El sistema educativo del gigante asiático está atravesado de sucesivos cortafuegos: grandes exámenes como el zhongkao —al acabar la escuela primaria— o el gaokao —antes de acceder a la universidad— sin los que no es posible alcanzar el siguiente escalón. Esto provoca que, como si de una competición se tratara, muchas familias opten por complementar el aprendizaje de sus hijos con una segunda escuela, para así garantizar los mejores resultados posibles en clase. Es el caso, por ejemplo, de Chen Shiyu, una niña de 10 años, alumna de un centro de primaria en el norte de Pekín. Según cuenta su madre, Chen tiene un tutor privado con el que estudia chino, inglés y matemáticas, las tres asignaturas fundamentales a su edad. “Lo hacemos para asegurarnos de que pase de nivel y, sobre todo, por su confianza personal: si las cosas no le van bien en clase, no tendrá seguridad en sí misma y no querrá ir a la escuela”.

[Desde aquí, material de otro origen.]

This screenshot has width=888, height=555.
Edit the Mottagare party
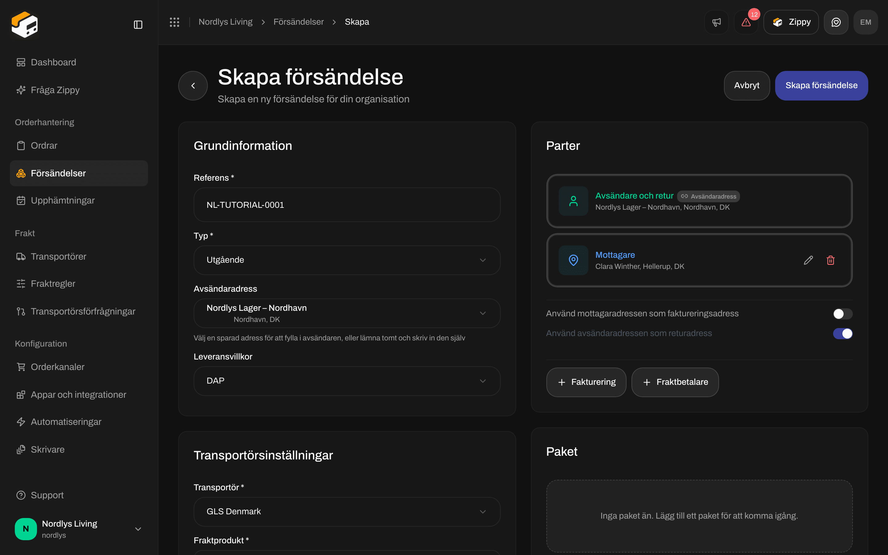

Ello se traduce en que, en una jornada normal, Chen termina su segunda ronda de clases a las cinco de la tarde. Hasta las diez, hora en la que se va a la cama, tendrá que cenar y hacer deberes por partida doble, colegio más academia, durante una media de tres horas, por lo que su madre calcula que solo disfruta de una hora de tiempo libre al día. “Todos los padres sufren por no poder dejar que sus hijos disfruten de la infancia”, explica, “pero al mismo tiempo el resto de niños están aprendiendo cosas y hay una enorme presión competitiva”.

El sistema educativo chino mantiene, de este modo, un extraño equilibrio: de un lado, excelentes resultados en los test internacionales; de otro, fuertes críticas por producir “graduados con puntuaciones altas, habilidades bajas y salud débil”, tal y como exponen los investigadores Xu Zhao, Robert L. Selman y Helen Haste en un estudio titulado Estrés académico en las escuelas chinas. Este texto se hace eco de una encuesta según la cual, de una muestra de más de 2.000 niños chinos, un 81% aseguraba preocuparse “mucho” por los exámenes y un 73% confesaba haber sufrido castigos físicos a causa de su desempeño escolar. El Libro Azul de Educación publicado en 2014 por el Gobierno del país ya apuntaba que el 93% de 79 suicidios de jóvenes investigados ese año estaban relacionados con cuestiones académicas.

Todo esto está empezando a cambiar. En el distrito en el que vive Chen, las autoridades locales han comenzado a limitar la cantidad de deberes, en algunos casos hasta eliminarlos por completo. “El ministerio de educación está desarrollando un enorme esfuerzo para reformar el sistema. Creen que los niños trabajan demasiado duro y desean prepararlos para una educación más moderna, haciendo énfasis en la creatividad y la flexibilidad”, explica Chen, quien no es optimista. “Creo que fundamentalmente las cosas no han cambiado. Puede que los niños dejen de tener deberes en el colegio, pero seguirán realizando tareas relacionadas con sus actividades extracurriculares para obtener más ventajas competitivas frente a sus compañeros”. Una frase del informe PISA resume lo que está en juego: “la calidad de las escuelas hoy alimentará la fortaleza de la economía mañana”.